## TEXT

William Obenour (Department of Recreation and Leisure Studies) College of Health and Human Performance)
First, I will present some background information on the course which will be improved by traveling to Asia. The RCLS 4121 Tourism Planning and Development course provides a teaching and learning opportunity to integrate global understanding through the study of tourism. Many of the resources used in the course are international because of the complex and dramatic impact tourism has on countries around the world. The textbook for the course reflects a global perspective on tourism and presents many case studies on tourism impacts. Unfortunately, the textbook case studies explain and describe tourism issues in a narrative form that is concise and visually lacking for the students of 2008 and beyond. The global issues relevant to tourism planning and development become difficult to comprehend for the students who are the future tourism marketers and planners. The profession requires more tourism marketers and planners who are cognizant of the ramifications for transporting tourists around the globe and truly have a framework for understanding the environment, social institutions such as family structures and religions and economy of various cultures.
Traveling to the Asia and specifically the country of Cambodia will enable the construction of a video and text based case study of tourism centered on the International Heritage Site of Angkor Wat. I am seeking funding to travel to Cambodia and complete the case study. Traveling to Angkor Wat and visually capturing images for students provides a context for the complex tourism issues associated with a World Heritage Site in an Asian country such as Cambodia. My sources of documentation will comprise observation and video recording, and discussion with tourism leaders and local leaders. In addition, I will analyze the destination image of this site as seen in global media outlets. This is an excellent site for a case study to learn of the contradictory mix of conservation and exploitation, scholarship and commerce, and preservation and development that may arise from tourism.
Lester Zeager (Department of Economics, Harriot College of Arts and Sciences)
I have taught ECON 3353 (Development Economics) at ECU for twenty-three years running…
Over 23 years a great deal has changed in the field of development economics, and the most spectacular changes have occurred in Asia… I have often wished that I could visit the region first-hand and develop relationships with Asian economists so that I could offer more vivid impressions of these developments to students.

## AIM OF THE TASK
Copy the text on faculty travel to Asia between "Traveling to the" and "arise from tourism.", inclusive, and switch each "Cambodia" to "Thailand".

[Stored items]
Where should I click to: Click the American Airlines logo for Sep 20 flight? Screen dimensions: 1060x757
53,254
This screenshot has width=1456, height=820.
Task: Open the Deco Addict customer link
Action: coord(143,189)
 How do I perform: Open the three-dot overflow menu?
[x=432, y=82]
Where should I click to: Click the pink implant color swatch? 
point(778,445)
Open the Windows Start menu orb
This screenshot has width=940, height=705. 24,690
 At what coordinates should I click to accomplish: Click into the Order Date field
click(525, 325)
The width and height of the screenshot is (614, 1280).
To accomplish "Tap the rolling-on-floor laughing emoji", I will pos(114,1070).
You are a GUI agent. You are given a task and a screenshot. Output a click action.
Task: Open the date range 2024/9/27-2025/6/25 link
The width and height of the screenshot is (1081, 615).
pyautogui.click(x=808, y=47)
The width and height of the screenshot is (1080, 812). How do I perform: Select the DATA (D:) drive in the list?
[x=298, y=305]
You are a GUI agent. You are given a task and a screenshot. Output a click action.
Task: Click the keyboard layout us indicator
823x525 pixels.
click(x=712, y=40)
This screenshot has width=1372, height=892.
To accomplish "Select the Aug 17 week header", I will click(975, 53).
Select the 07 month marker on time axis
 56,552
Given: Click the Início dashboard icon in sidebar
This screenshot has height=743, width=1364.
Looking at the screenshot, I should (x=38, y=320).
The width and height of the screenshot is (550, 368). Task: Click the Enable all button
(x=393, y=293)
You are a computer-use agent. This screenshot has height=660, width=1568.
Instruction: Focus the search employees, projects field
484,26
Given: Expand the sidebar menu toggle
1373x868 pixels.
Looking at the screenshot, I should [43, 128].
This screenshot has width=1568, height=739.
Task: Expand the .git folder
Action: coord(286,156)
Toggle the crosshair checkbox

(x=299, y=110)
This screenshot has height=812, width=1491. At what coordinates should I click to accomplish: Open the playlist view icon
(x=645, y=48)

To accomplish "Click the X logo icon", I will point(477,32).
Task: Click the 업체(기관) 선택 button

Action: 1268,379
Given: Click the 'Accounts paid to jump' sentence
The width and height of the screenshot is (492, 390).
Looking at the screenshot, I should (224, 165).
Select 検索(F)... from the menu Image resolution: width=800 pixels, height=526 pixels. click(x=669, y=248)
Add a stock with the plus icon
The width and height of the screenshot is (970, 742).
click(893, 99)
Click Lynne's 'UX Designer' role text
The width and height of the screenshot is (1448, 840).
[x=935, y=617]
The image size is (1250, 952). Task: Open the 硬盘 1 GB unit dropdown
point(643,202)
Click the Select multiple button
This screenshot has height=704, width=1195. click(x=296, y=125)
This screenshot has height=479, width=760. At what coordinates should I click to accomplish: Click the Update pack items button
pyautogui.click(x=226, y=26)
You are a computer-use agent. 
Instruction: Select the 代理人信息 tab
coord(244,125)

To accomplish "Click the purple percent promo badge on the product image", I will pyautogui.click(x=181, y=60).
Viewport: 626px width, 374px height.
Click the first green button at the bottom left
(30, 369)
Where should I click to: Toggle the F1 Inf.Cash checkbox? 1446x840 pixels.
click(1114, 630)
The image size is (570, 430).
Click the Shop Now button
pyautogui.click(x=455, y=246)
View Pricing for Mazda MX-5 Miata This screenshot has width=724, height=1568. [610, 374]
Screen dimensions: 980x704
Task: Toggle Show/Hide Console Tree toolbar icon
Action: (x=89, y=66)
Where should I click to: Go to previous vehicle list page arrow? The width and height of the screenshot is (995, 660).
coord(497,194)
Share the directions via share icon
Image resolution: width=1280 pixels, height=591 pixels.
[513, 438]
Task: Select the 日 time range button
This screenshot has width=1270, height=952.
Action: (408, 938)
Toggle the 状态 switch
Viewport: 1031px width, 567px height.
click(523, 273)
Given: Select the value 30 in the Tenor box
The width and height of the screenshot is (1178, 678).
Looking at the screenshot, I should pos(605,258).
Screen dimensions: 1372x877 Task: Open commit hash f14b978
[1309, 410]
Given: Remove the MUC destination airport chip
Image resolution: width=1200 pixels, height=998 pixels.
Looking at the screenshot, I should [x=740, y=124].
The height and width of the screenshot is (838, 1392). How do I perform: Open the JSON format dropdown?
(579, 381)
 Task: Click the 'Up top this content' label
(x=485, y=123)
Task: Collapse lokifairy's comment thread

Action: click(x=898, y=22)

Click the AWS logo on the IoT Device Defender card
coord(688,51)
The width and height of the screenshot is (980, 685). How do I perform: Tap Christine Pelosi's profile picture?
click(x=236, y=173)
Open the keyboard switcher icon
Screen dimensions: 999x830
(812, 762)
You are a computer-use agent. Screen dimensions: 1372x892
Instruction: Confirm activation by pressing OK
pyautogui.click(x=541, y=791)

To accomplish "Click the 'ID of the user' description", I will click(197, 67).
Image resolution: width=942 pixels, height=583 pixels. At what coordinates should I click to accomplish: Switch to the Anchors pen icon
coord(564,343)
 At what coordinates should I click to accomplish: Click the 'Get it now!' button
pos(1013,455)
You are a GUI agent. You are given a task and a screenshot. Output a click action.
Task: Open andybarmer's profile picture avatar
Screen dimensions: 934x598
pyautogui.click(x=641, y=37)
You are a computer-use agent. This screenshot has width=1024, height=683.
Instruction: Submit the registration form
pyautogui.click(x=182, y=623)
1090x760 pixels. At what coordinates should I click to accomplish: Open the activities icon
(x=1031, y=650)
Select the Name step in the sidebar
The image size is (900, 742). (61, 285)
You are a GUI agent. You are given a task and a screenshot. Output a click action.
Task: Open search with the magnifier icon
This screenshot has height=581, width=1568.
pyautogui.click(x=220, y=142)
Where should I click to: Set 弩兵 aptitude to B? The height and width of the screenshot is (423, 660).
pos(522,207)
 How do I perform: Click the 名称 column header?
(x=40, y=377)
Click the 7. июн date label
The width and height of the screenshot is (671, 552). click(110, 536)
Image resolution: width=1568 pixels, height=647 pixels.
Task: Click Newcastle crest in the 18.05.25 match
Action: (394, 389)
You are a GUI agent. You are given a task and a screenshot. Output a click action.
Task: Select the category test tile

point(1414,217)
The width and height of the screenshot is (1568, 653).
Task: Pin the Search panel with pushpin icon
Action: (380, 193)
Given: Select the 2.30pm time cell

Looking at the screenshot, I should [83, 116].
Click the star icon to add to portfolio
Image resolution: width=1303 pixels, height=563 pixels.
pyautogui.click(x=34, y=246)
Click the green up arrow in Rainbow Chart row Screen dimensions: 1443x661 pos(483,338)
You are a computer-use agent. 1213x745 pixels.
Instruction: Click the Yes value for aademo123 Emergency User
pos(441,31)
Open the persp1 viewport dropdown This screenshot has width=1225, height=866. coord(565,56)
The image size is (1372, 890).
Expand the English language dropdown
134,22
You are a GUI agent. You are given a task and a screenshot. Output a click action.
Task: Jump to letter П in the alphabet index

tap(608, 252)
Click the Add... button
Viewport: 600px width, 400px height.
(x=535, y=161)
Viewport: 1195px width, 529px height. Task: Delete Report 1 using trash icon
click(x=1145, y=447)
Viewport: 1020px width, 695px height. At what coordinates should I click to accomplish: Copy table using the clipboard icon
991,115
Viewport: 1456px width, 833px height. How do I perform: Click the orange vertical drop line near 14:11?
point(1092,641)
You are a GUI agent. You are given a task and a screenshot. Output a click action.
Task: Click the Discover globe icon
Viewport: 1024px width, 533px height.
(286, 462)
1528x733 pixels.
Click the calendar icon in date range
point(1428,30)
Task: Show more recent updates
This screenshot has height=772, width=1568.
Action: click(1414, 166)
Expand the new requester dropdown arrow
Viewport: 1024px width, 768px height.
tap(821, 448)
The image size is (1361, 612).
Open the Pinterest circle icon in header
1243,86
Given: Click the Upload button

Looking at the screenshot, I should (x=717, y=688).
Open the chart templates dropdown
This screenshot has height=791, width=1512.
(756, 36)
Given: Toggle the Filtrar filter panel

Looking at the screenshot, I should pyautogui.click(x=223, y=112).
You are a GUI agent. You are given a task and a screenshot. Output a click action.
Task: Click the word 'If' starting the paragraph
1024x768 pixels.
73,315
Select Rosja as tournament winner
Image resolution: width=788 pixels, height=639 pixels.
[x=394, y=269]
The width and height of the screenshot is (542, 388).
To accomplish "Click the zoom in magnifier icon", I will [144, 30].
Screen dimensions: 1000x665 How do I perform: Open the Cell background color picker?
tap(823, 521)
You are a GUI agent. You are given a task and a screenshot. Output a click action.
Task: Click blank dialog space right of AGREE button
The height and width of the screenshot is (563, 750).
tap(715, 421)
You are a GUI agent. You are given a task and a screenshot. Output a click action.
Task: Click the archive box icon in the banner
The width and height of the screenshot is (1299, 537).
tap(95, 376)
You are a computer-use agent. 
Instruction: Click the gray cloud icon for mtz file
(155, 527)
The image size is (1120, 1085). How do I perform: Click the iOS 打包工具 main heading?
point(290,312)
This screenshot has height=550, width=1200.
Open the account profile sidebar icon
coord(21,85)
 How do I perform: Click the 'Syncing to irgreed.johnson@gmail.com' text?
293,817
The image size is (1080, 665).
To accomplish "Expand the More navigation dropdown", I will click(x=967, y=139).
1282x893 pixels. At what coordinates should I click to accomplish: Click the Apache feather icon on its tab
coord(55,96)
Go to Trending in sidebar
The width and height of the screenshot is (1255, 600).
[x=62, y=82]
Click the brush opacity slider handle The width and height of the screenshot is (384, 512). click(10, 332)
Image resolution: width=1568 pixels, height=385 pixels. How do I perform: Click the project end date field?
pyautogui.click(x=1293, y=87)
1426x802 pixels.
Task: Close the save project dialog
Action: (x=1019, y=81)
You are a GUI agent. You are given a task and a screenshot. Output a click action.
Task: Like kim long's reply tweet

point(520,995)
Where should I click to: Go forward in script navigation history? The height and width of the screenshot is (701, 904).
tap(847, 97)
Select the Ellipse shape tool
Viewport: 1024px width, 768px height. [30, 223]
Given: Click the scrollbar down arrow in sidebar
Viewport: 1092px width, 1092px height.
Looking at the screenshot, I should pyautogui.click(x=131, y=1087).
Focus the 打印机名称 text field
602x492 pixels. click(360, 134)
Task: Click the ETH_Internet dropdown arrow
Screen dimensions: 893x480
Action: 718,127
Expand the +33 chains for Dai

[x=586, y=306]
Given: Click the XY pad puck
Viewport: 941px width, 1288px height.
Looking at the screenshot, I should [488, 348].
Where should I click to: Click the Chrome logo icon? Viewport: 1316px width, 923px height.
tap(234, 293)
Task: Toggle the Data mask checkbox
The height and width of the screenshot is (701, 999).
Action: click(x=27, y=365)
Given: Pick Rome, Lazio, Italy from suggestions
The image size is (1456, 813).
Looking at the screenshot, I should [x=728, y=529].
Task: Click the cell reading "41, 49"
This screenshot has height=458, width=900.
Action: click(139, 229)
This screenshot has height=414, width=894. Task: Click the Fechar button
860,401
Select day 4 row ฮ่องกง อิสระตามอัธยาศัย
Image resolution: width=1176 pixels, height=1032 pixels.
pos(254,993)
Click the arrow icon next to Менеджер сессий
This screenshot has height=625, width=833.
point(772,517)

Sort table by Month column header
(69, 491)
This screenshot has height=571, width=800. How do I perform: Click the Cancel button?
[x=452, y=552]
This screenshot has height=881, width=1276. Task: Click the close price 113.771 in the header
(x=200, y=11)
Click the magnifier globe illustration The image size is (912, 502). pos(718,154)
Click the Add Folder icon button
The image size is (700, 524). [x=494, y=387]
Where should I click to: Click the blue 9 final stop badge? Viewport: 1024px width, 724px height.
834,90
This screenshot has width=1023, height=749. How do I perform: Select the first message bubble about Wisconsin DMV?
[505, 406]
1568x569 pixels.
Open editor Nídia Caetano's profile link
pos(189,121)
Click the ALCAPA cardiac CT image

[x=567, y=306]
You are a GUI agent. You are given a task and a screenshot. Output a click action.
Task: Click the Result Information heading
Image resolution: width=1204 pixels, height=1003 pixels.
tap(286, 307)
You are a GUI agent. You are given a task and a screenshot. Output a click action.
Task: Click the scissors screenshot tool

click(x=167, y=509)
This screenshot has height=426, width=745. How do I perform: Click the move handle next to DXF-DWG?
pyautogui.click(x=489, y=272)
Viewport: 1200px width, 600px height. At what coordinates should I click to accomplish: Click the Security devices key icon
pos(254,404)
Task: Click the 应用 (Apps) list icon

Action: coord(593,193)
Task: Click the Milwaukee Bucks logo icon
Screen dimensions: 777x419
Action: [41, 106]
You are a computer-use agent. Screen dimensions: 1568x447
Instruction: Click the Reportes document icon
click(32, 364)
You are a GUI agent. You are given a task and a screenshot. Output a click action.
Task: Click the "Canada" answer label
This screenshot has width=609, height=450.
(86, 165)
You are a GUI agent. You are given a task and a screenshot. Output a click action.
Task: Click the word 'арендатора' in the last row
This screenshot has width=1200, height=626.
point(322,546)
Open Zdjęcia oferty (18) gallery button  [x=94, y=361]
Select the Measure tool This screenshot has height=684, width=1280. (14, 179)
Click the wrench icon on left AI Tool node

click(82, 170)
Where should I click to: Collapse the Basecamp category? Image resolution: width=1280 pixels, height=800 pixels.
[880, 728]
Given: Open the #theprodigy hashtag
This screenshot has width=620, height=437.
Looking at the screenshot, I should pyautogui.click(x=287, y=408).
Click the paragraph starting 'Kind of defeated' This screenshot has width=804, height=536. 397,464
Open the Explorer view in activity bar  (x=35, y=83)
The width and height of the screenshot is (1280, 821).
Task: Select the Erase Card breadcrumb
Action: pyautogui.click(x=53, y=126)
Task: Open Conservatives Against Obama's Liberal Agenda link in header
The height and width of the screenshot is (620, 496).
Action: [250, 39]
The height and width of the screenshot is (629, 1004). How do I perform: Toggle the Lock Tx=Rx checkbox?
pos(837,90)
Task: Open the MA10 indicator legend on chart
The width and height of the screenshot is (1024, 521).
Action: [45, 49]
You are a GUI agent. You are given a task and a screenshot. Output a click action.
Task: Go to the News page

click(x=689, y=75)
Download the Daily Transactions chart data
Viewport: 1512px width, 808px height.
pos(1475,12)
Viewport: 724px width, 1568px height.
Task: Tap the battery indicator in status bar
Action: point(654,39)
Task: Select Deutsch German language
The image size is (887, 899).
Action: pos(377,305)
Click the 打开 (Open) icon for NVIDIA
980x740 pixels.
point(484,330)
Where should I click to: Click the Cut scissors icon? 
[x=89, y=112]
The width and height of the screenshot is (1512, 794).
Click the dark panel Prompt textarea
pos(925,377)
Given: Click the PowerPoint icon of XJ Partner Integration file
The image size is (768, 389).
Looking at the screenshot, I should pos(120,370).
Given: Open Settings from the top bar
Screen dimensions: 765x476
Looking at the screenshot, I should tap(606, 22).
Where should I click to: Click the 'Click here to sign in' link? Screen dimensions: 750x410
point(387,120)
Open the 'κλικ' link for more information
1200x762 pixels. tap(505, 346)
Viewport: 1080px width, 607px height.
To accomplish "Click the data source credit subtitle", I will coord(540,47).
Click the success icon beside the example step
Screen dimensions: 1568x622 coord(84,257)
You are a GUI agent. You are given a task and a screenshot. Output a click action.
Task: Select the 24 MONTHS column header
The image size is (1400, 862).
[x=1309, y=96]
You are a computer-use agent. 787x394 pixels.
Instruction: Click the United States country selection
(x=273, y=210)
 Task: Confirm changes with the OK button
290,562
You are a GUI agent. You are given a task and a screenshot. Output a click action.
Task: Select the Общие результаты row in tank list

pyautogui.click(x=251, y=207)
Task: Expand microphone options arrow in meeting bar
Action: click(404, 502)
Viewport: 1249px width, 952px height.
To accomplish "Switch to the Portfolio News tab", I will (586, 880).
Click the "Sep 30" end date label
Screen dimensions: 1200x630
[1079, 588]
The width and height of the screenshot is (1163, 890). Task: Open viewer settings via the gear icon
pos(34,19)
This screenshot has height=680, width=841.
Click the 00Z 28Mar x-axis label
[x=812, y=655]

## RESPONSE BELOW
Traveling to the Asia and specifically the country of Thailand will enable the construction of a video and text based case study of tourism centered on the International Heritage Site of Angkor Wat. I am seeking funding to travel to Thailand and complete the case study. Traveling to Angkor Wat and visually capturing images for students provides a context for the complex tourism issues associated with a World Heritage Site in an Asian country such as Thailand. My sources of documentation will comprise observation and video recording, and discussion with tourism leaders and local leaders. In addition, I will analyze the destination image of this site as seen in global media outlets. This is an excellent site for a case study to learn of the contradictory mix of conservation and exploitation, scholarship and commerce, and preservation and development that may arise from tourism.